**Задание:** Перепиши все данные ниже как JSON-список строк, где каждой строке данных соответствует одна строка списка, а пустые строки пропущены. Картинки в ответ не включай.

**Извлечённые данные:**
--
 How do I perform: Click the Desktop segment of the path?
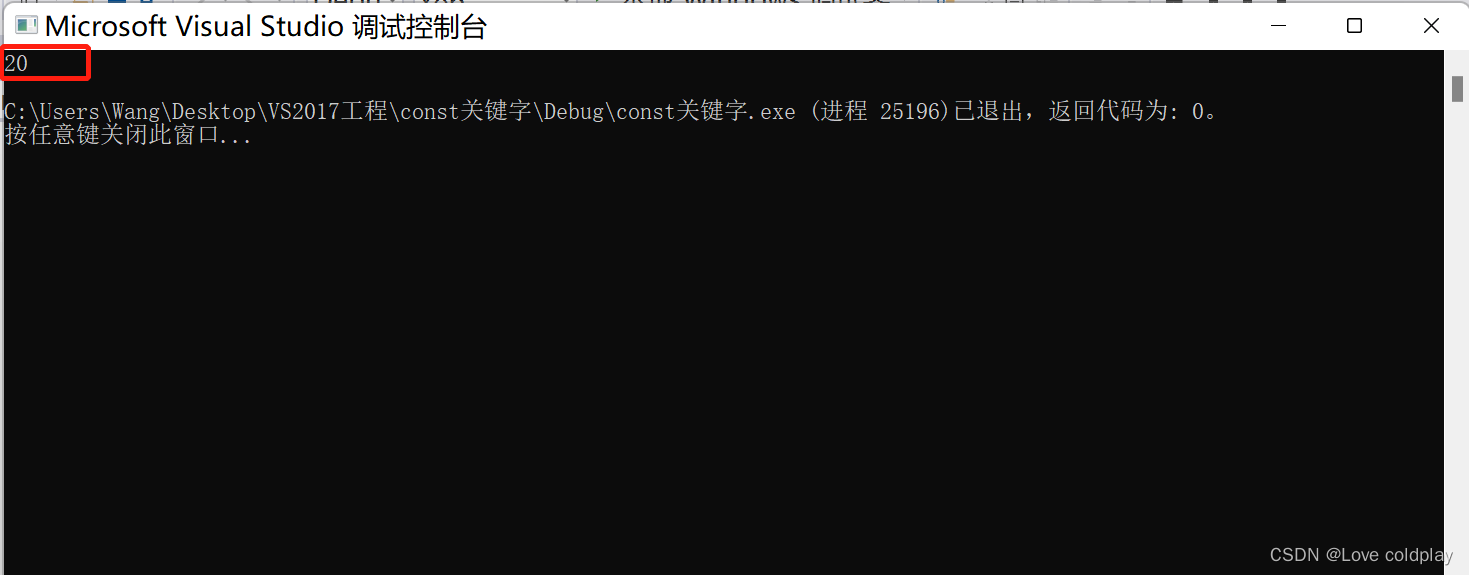[x=212, y=111]
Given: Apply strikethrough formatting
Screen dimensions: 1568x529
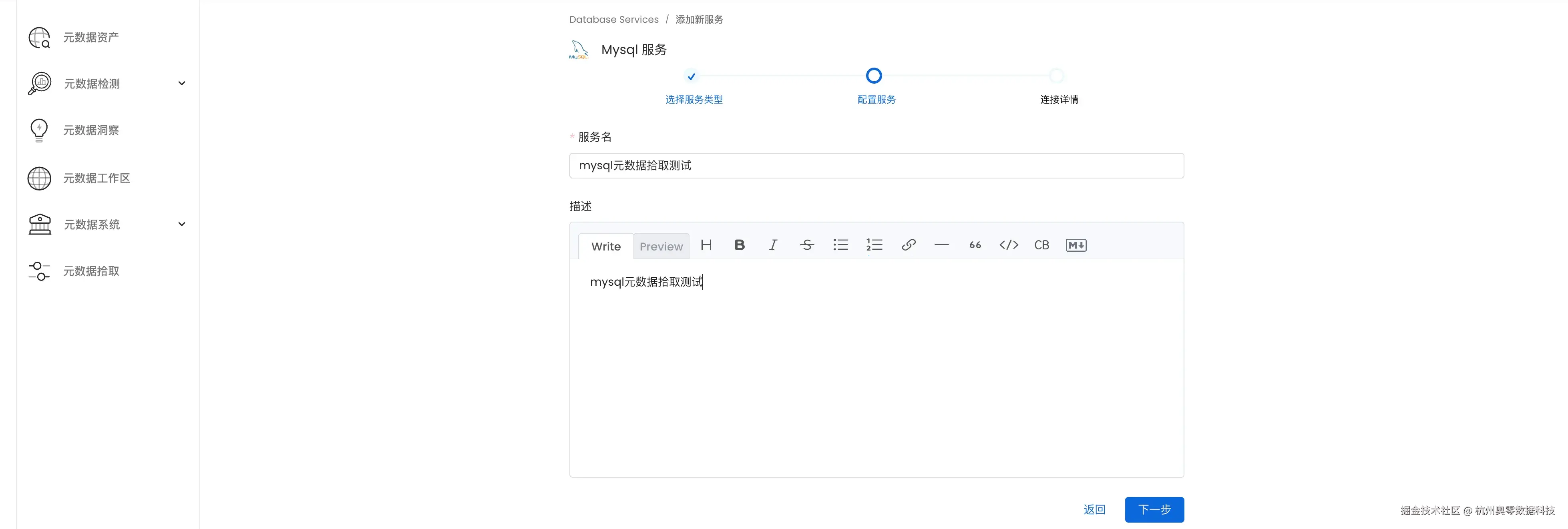Looking at the screenshot, I should [806, 245].
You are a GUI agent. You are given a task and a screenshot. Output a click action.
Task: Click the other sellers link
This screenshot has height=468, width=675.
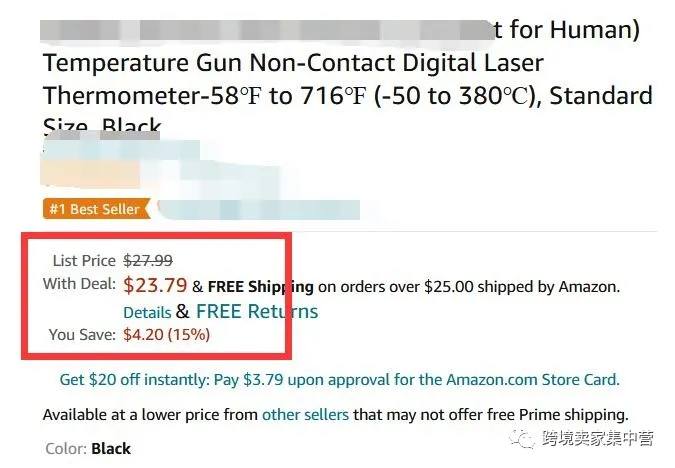point(305,415)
--
**Ответ:**
[
  " How do I perform: Click the Desktop segment of the path?",
  "[x=212, y=111]",
  "Given: Apply strikethrough formatting",
  "Screen dimensions: 1568x529",
  "Looking at the screenshot, I should [806, 245].",
  "You are a GUI agent. You are given a task and a screenshot. Output a click action.",
  "Task: Click the other sellers link",
  "This screenshot has height=468, width=675.",
  "point(305,415)"
]